À vous écouter tous, j'ai deux motifs de satisfaction. En premier lieu, notre réunion montre l'importance de cette question pour la liberté d'expression et pour la démocratie – deux valeurs qui ont inspiré cette proposition de loi – car l'Internet n'est pas seulement un outil de création de richesses !
En second lieu, je constate que plus personne aujourd'hui ne met en doute la nécessité d'inscrire dans une loi le principe de neutralité du Net, ce qui constitue une avancée importante par rapport à la situation qui prévalait il y a seulement six mois. Quitte à ne pas s'accorder sur l'intensité des menaces que j'évoquais précédemment, tous ont compris que nous étions confrontés à un risque, qu'il convient d'endiguer.
Concernant la définition de la neutralité évoquée par Laure de La Raudière, je constate que celle qui figure au point 2, dans l'introduction du pré-rapport – et qui repose sur le principe de non-discrimination – est identique à celle de la proposition de loi, mais que celle qu'on trouve au point 23 du document laisse le champ ouvert à la discrimination dans la mesure où elle limite l'exigence de non-discrimination à l'accès « aux différents niveaux de qualité de service ». Cela peut conduire à un Internet à plusieurs vitesses ou de plusieurs qualités et je crains que la notion de qualité suffisante à laquelle on finit ainsi par aboutir ne se réduise à une qualité minimale. Pour autant, je ne sais si ce désaccord recouvre une vision différente de l'avenir du Net.

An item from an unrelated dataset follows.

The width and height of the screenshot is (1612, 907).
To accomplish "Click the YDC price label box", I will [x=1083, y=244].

Il me semble cependant que c'est le cas s'agissant des services gérés, notion très floue et peu opératoire, que la mission d'information pourrait nous aider à mieux définir. Le développement de ces services, s'il était massif et invasif, risquerait de nuire à l'innovation dans les contenus et dans les services – ce que vous avez implicitement reconnu, puisque c'est au coeur du réseau que vous situez l'intérêt pour certains opérateurs de développer des applications permettant de « manager » les services. Si l'on met en place des voies d'acheminement privilégiées, les petites entreprises, notamment les start-up, et les particuliers n'auront pas forcément les capacités d'accès, faute de moyens financiers.

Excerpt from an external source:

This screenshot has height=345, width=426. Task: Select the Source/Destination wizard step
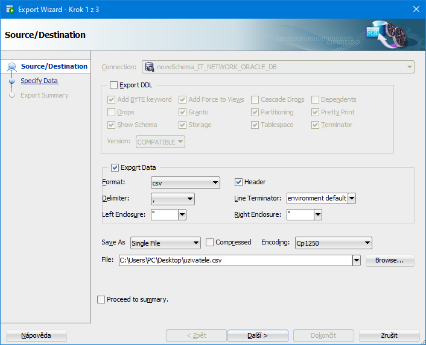(54, 66)
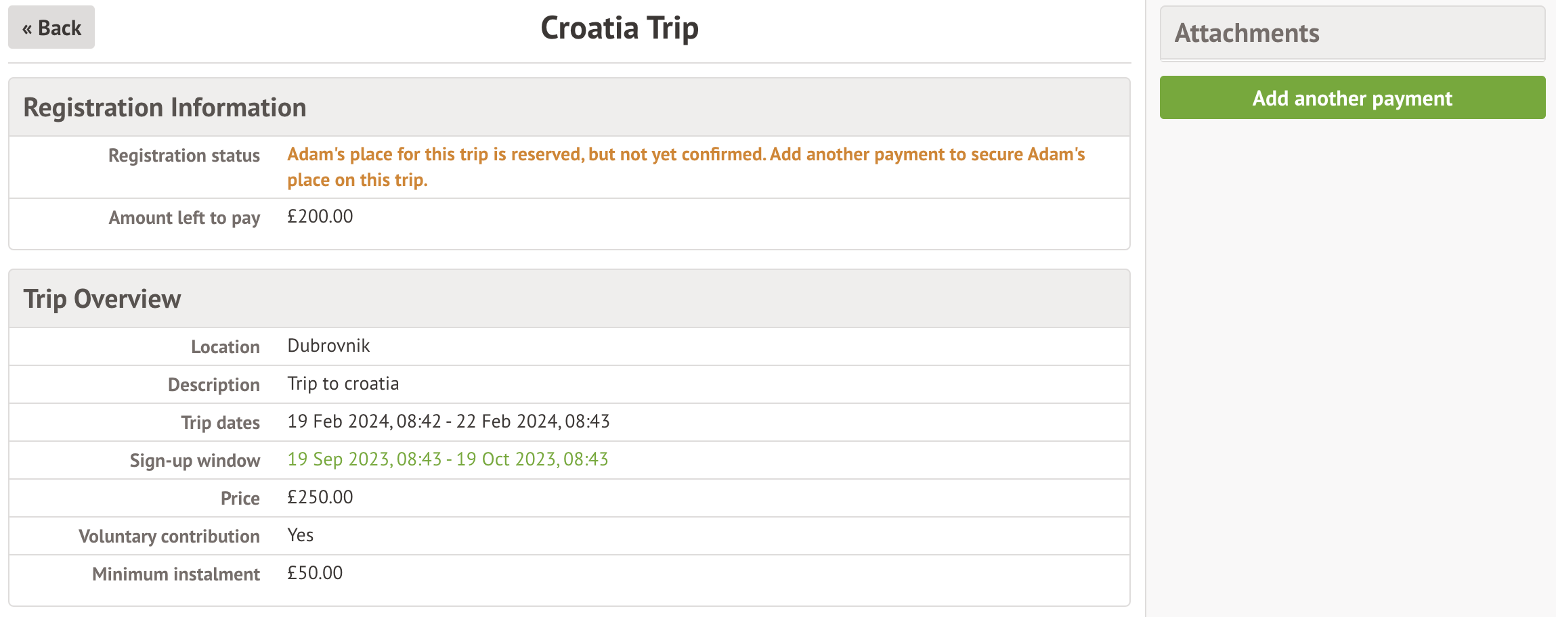Click the Back button

(51, 28)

Se pose aussi la question de l'utilité de certains de ces services gérés. À ce sujet, je tiens à dire que la promesse de l'Internet n'est pas épuisée : nous ne défendons pas l'Internet d'hier, mais une vision, différente de la vôtre, de l'Internet de demain. De plus en plus, l'accès à la téléphonie se fait par Internet, mais cela peut donner lieu à des services gérés – relativement coûteux – ou à l'innovation mondiale qu'a par exemple constitué Skype, qui a permis à des millions de Français de réduire considérablement leur facture téléphonique. L'innovation, qui est une nécessité évidente, n'est donc ni bonne ni mauvaise en elle-même : tout dépend de son objet – à quoi elle sert, quels intérêts elle sert et ce qu'elle permet de réaliser.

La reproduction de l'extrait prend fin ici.